» **Extract**

As part of its XXXVIII Songlines Season, Rebecca Hossack Art Gallery presents Tjukurpa, a major exhibition of works by acclaimed Indigenous Australian artist Gabriella Possum Nungurrayi.
The exhibition marks a significant full-circle moment for the gallery, arriving 36 years after it first introduced the work of Gabriella’s father, Clifford Possum Tjapaltjarri, to British audiences. A pioneering figure of the Papunya painting movement, Clifford Possum helped bring Western Desert art to international attention when he exhibited in London with Rebecca Hossack in 1990.
Now, Gabriella Possum Nungurrayi continues and reinterprets that artistic legacy through works deeply connected to Anmatyerre culture, storytelling and Country.
Rich in colour, symbolism and intricate patterning, the paintings explore sacred sites, songlines and ancestral narratives that express enduring relationships between land, kinship and cultural memory.
The exhibition focuses particularly on two recurring themes within Gabriella’s practice: My Grandmother’s Country and the Seven Sisters Dreaming story.
Drawing on stories passed down from her paternal grandmother, Long Rose Nungala, and other senior women mentors, Gabriella’s My Grandmother’s Country works use vivid pinks, mauves and burnt earth tones to depict landscapes shaped by food gathering, medicinal knowledge and women’s cultural practices.
Also featured are works inspired by the Seven Sisters Dreaming, one of the most significant and widely shared Aboriginal stories across Australia. Associated with the Pleiades star cluster, the narrative follows seven ancestral sisters travelling across the land while pursued by a trickster figure, creating landscapes and sacred sites before ascending into the sky.
Born in Alice Springs and now based in Melbourne, Gabriella Possum Nungurrayi has exhibited internationally and undertaken major public commissions, including works for the Sydney Opera House’s Vivid programme and a painting presented to Queen Elizabeth II at the RHS Chelsea Flower Show.
Her work is held in major collections including the National Gallery of Australia and the Royal Collection in the UK.
Tjukurpa offers London audiences an opportunity to experience the power, beauty and cultural depth of contemporary Western Desert painting through one of its leading voices.

» **Exercise instructions**
**A)** List the colors that the exhibition announcement says the My Grandmother's Country works use.
**B)** Retype the exhibition announcement word for word, starting at "Also featured are" and ending at "Chelsea Flower Show.".

» **Stored data**
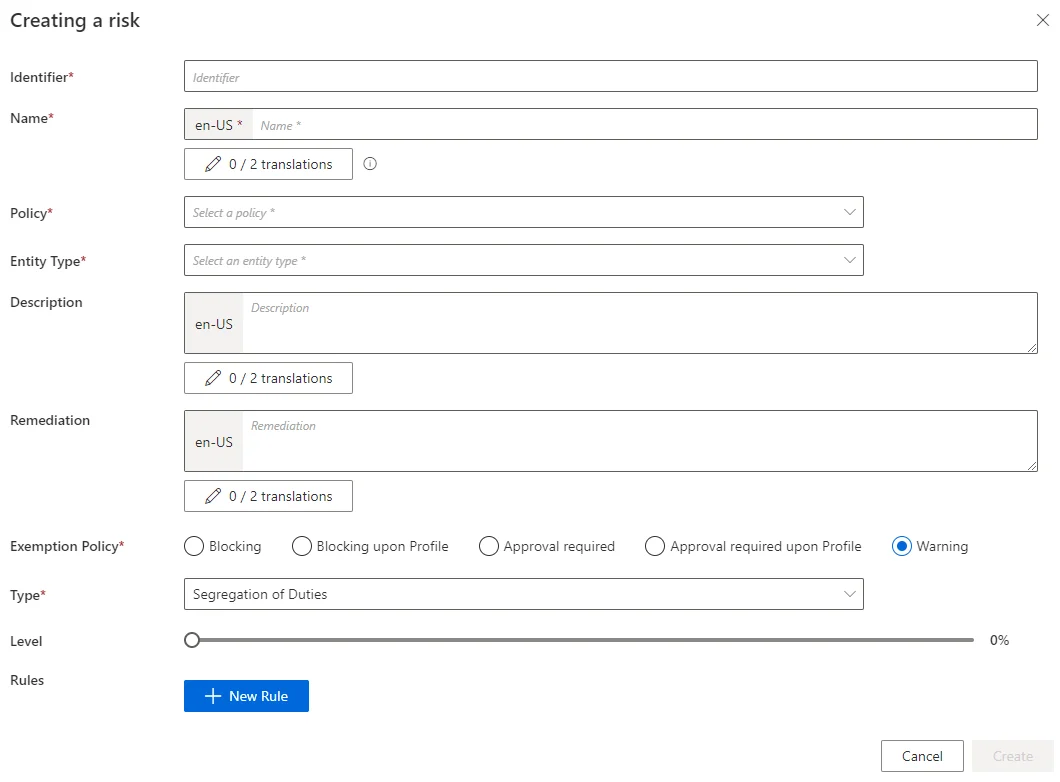Click the Level slider handle
1060x782 pixels.
192,640
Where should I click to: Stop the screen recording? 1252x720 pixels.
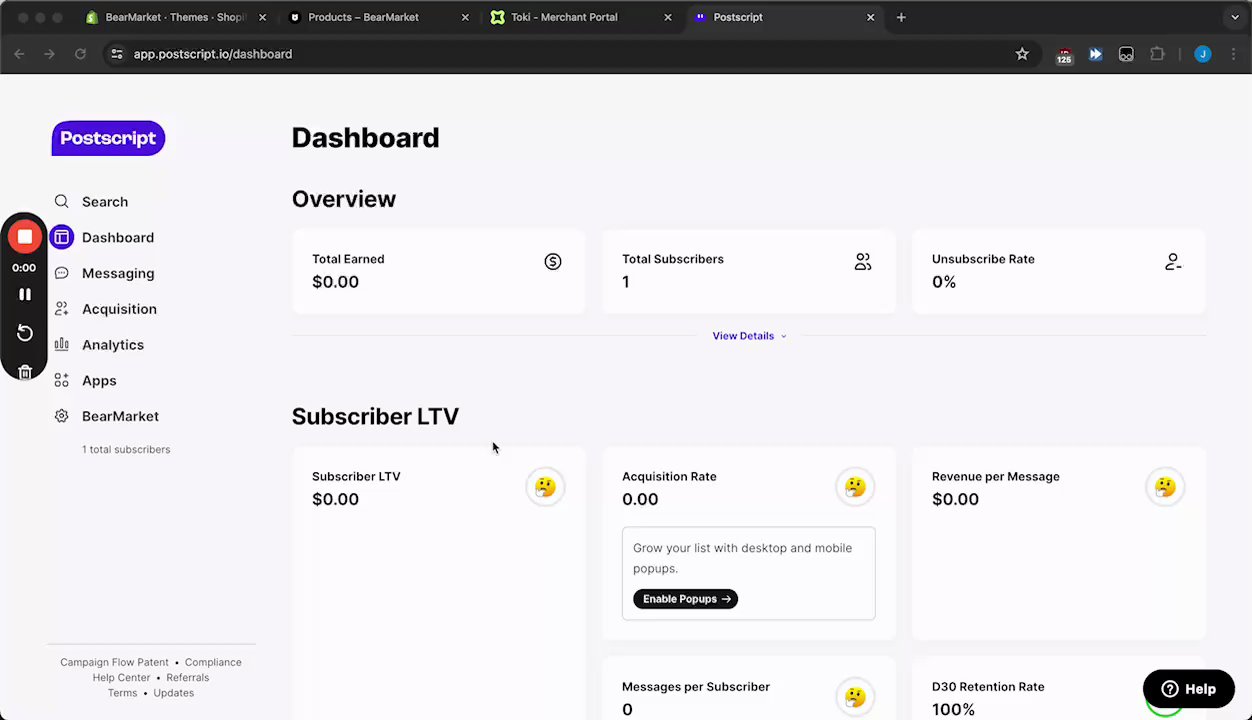(25, 237)
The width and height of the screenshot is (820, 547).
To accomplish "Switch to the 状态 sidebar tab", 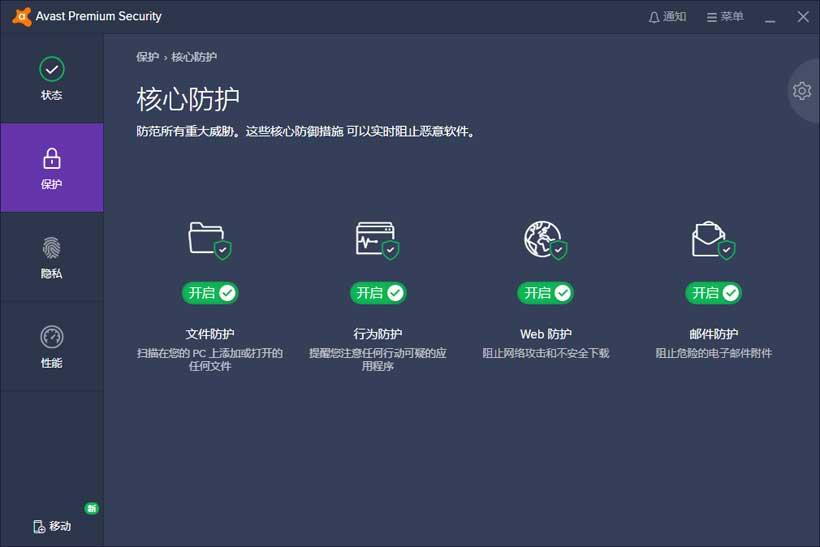I will tap(51, 79).
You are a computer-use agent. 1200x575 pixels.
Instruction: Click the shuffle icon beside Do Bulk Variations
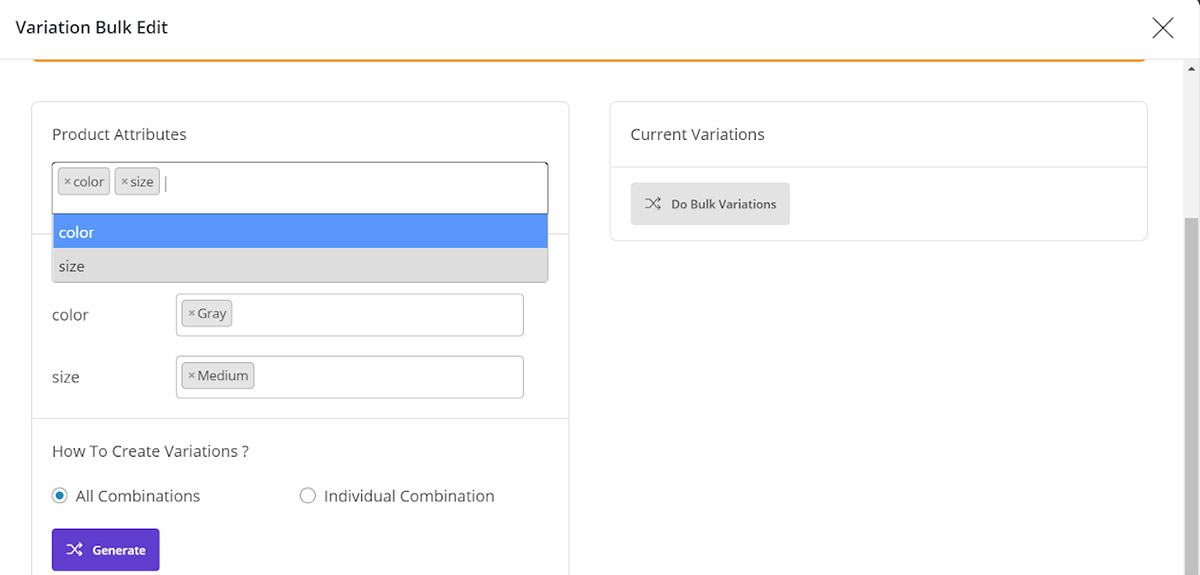coord(653,204)
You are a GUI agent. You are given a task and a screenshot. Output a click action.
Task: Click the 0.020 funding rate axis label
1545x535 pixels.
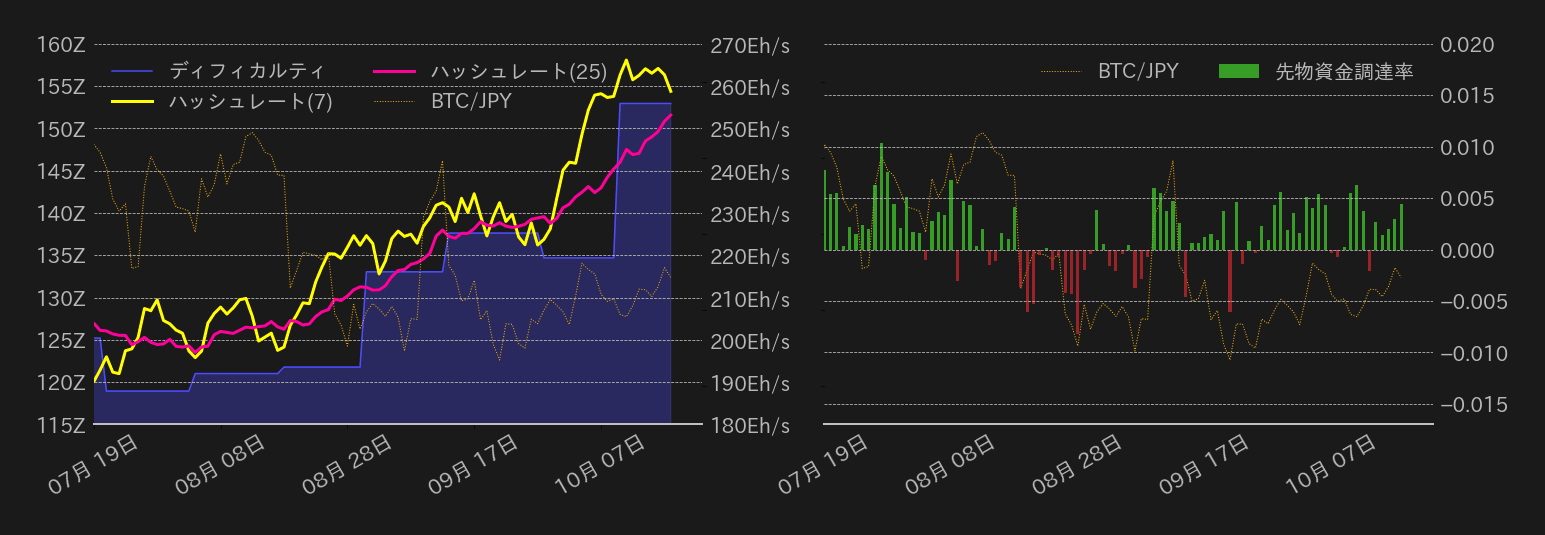coord(1466,45)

» **Task solutions**
**A)** vivid pinks, mauves, burnt earth tones

**B)**
Also featured are works inspired by the Seven Sisters Dreaming, one of the most significant and widely shared Aboriginal stories across Australia. Associated with the Pleiades star cluster, the narrative follows seven ancestral sisters travelling across the land while pursued by a trickster figure, creating landscapes and sacred sites before ascending into the sky.
Born in Alice Springs and now based in Melbourne, Gabriella Possum Nungurrayi has exhibited internationally and undertaken major public commissions, including works for the Sydney Opera House’s Vivid programme and a painting presented to Queen Elizabeth II at the RHS Chelsea Flower Show.